The second date is July 28, 2019. That is the day when I realized that my relationship with the Catholic Church was no longer salvageable. When you heard of my intention to depart, did you also hear the reason? Did someone tell you that your homily that day caused my eyes to fill with tears of pain and anger? Did you hear the hitch in my voice as I attempted to announce the next song? Did you know that I broke down sobbing when I got to my car because I knew there was no going back?
As an Empath, this last decade has exhausted me. Since 2017, I can barely stand to read a newspaper or even open Facebook, because I feel as though I’m being constantly bombarded with images and stories of pain and suffering. Each story is worse than the last, and so many are beyond what I thought humans were capable of. From US cities without safe drinking water, to unarmed civilians being murdered by the very people we thought were there to protect us from harm, to neo-Nazis and Klansmen coming out of hiding and standing proudly amongst us, this world fills me with endless pain and despair.
Because of the tightrope I walked as a Catholic and feminist, your decidedly non-political homilies generally made it easier for me to remain in the Church. But sometimes events happen in the world and it becomes our obligation to speak up. As Eli Wiesel said:
“We must take sides. Neutrality helps the oppressor, never the victim. Silence encourages the tormentor, never the tormented.”
So as you began your homily and wanted to talk about the most depraved and horrible thing you had ever seen, I was thrilled that I might finally hear you speak to the many atrocities happening in our country. But you didn’t speak of hate crimes. You didn’t speak of children in cages. No, what had you riled up was watching protesters throw water at police officers. I wonder what it’s like to live in a world where that’s the most horrible thing you can imagine. I cannot even begin to imagine how wonderful it must be to not be brought to tears just from reading the news each day. I cannot fathom how peaceful it must be to live insulated from all of these other atrocities.
A number of people recommended the Episcopal Church as something that might more closely reflect my beliefs and my understanding of Jesus’ teaching. As I read everything I could possibly find online, I stumbled across the website of one of the local churches.
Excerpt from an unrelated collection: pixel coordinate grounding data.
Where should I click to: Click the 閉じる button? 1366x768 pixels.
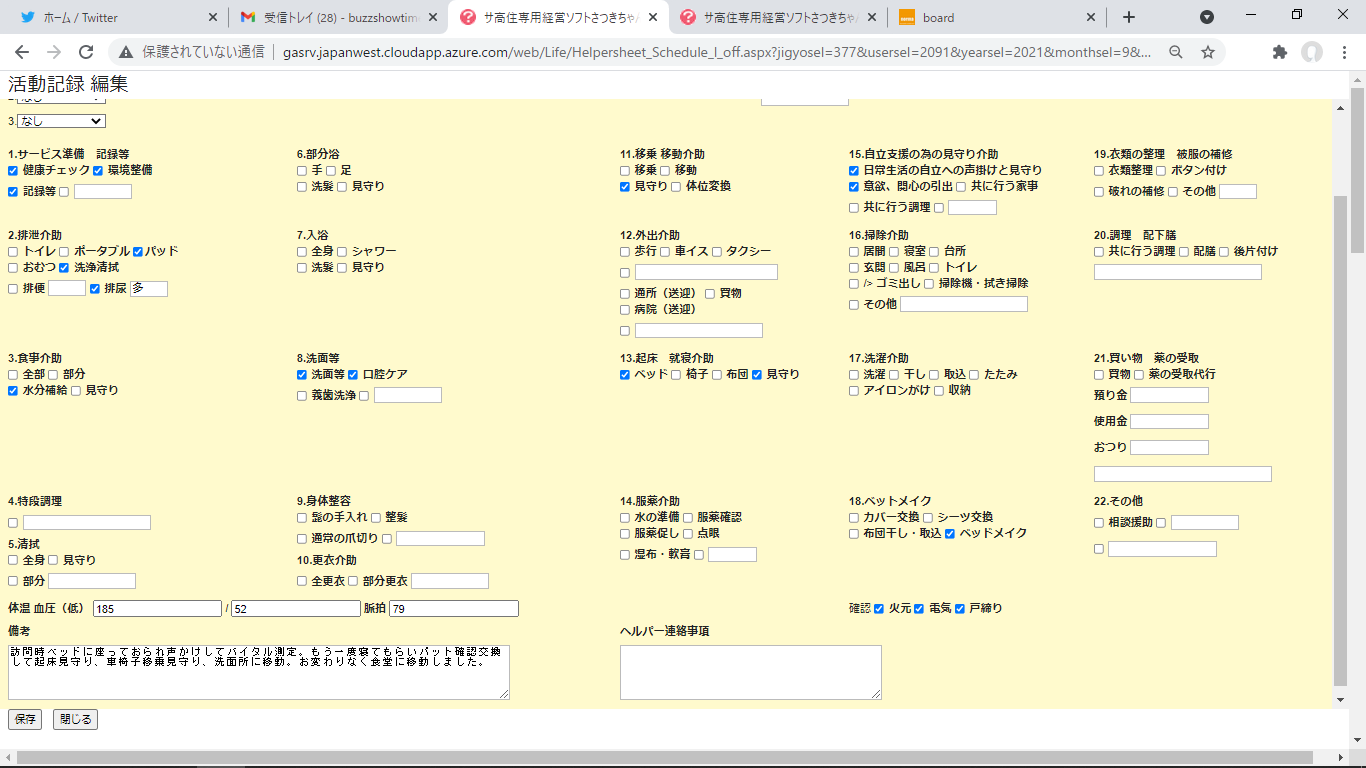(75, 719)
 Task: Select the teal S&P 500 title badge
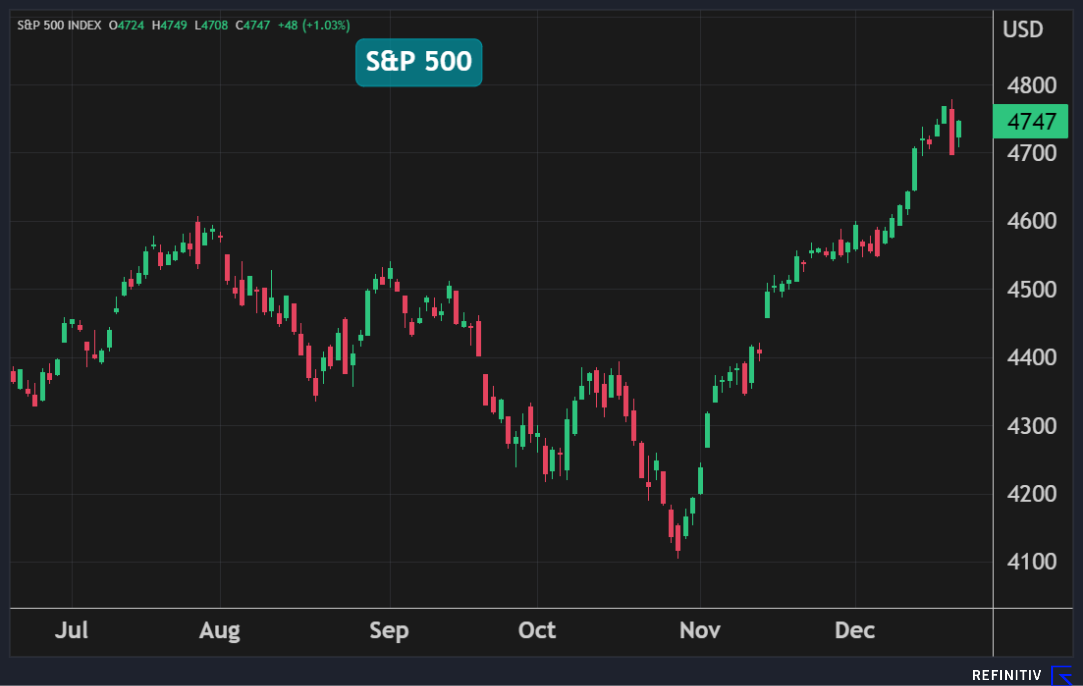[x=419, y=62]
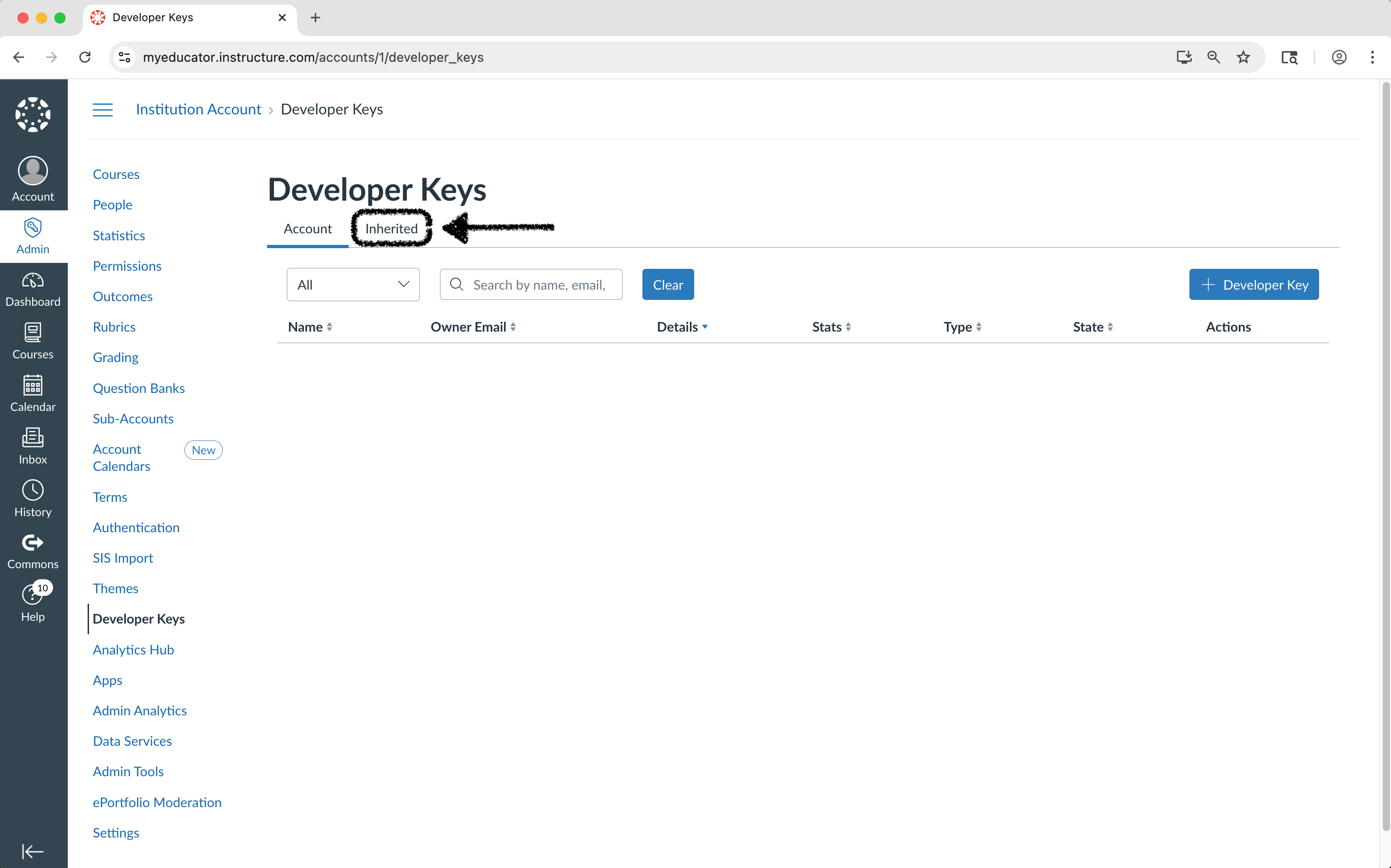Open the Inbox in global navigation
This screenshot has width=1391, height=868.
(33, 446)
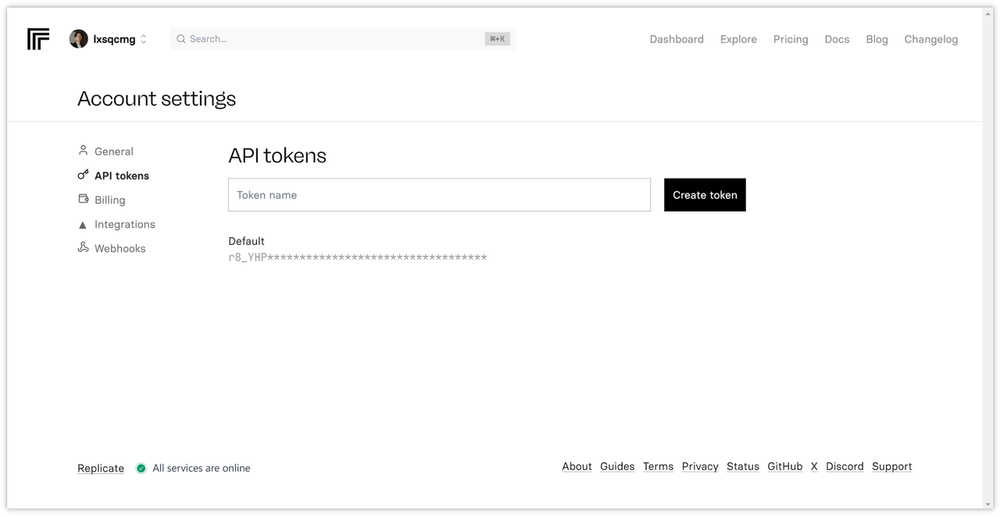The image size is (1000, 516).
Task: Click the API tokens key icon
Action: tap(83, 175)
Their website included a link to read/listen to the sermon from that Sunday’s Gospel. I cried tears of joy as the words to that sermon touched my heart. In stark comparison to ire over wet police officers, this sermon addressed what Ezekiel noted was the sin of Sodom and Gomorrah:
“This was the guilt of your sister Sodom: she and her daughters had pride, excess of food, and prosperous ease, but did not aid the poor and needy.” (Ezekiel 16:49)
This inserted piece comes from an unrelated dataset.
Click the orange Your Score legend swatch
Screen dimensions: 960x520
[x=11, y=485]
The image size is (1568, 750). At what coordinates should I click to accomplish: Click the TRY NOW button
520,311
The sermon focused on the way we treat the vulnerable and the oppressed. And its message was that, as Christians, our task is to follow Christ in his love for all of us.
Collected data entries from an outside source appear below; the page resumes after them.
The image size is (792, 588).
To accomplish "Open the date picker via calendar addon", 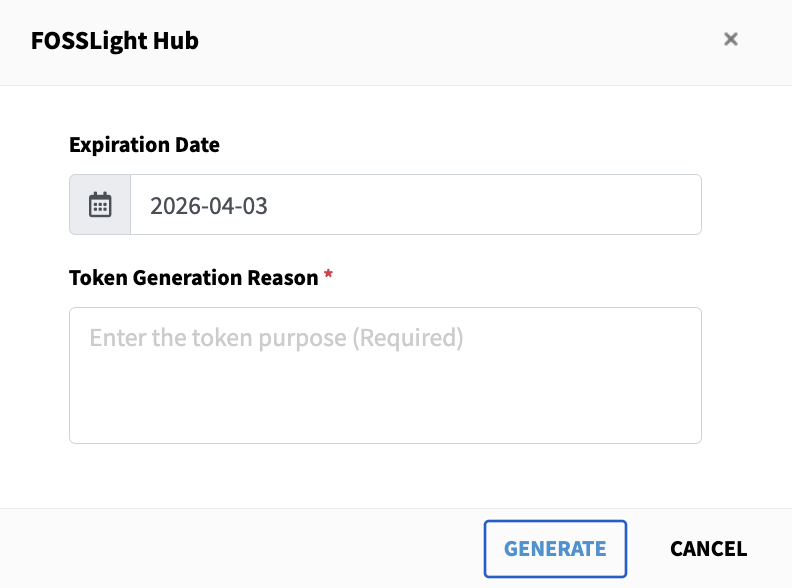I will (100, 205).
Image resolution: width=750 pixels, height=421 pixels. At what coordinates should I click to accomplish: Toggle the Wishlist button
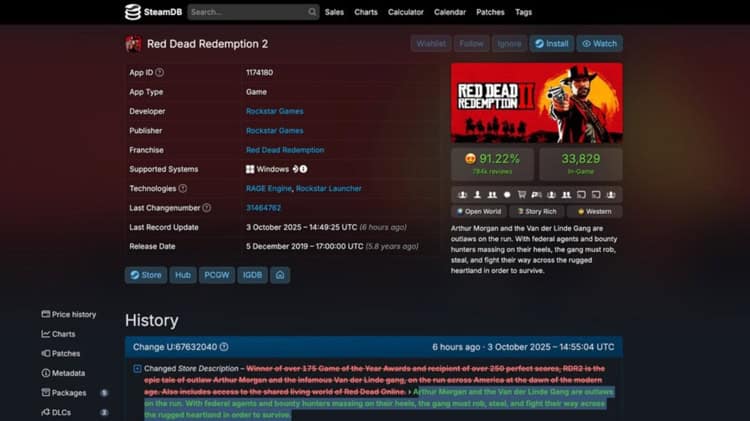430,44
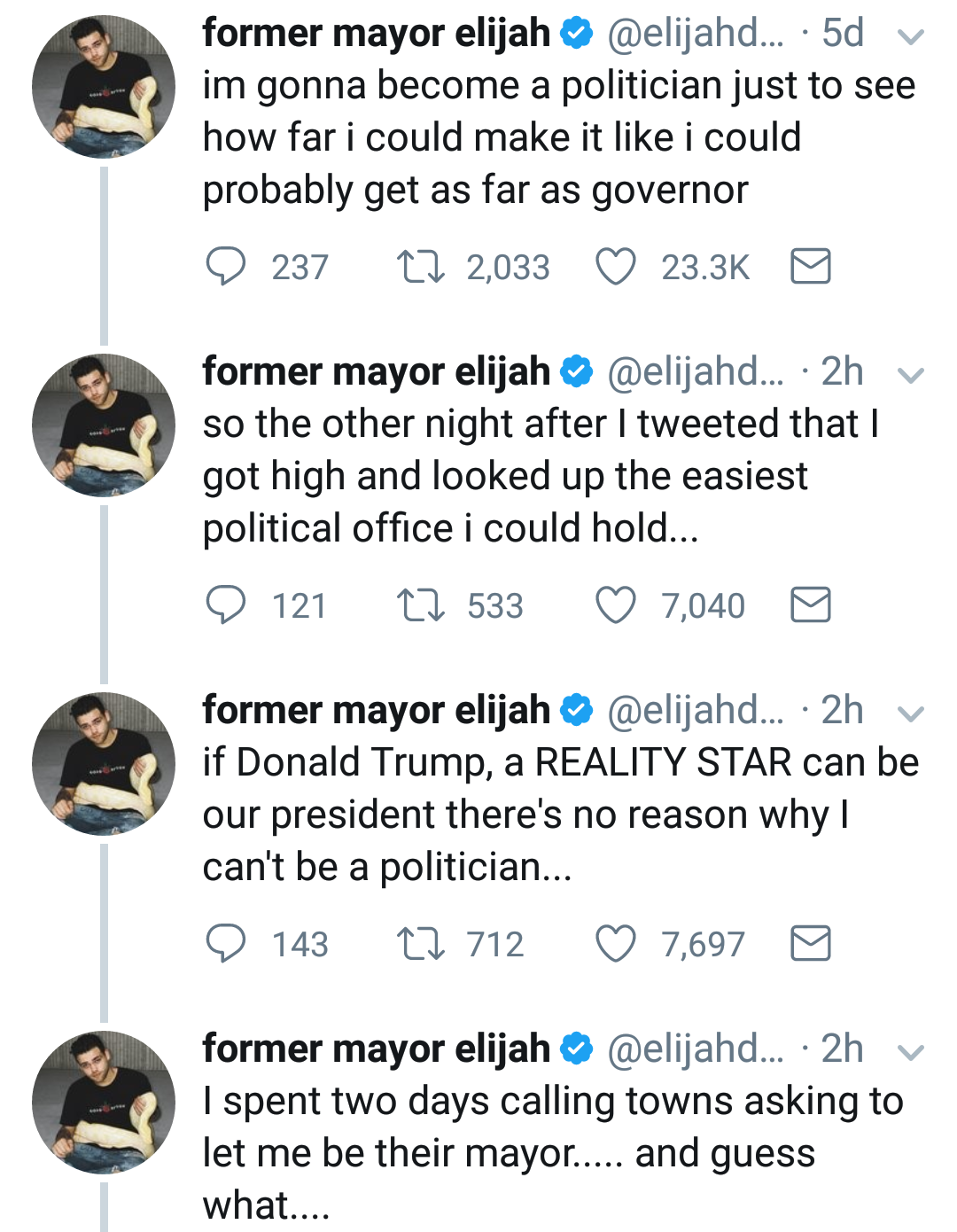
Task: Tap the @elijahd handle on the Trump tweet
Action: coord(695,711)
As I said at the beginning, I have a habit of staying in unhealthy relationships. But what I failed to mention is that the silver lining to this is that when I finally do walk away, I walk away for good. I also walk away with no regrets. I walk away with a clear conscience because I know I gave everything I could. And unlike when I was a teenager, there will be no return, as the church I leave no longer bears any resemblance to the church Jesus spoke of in the Gospel.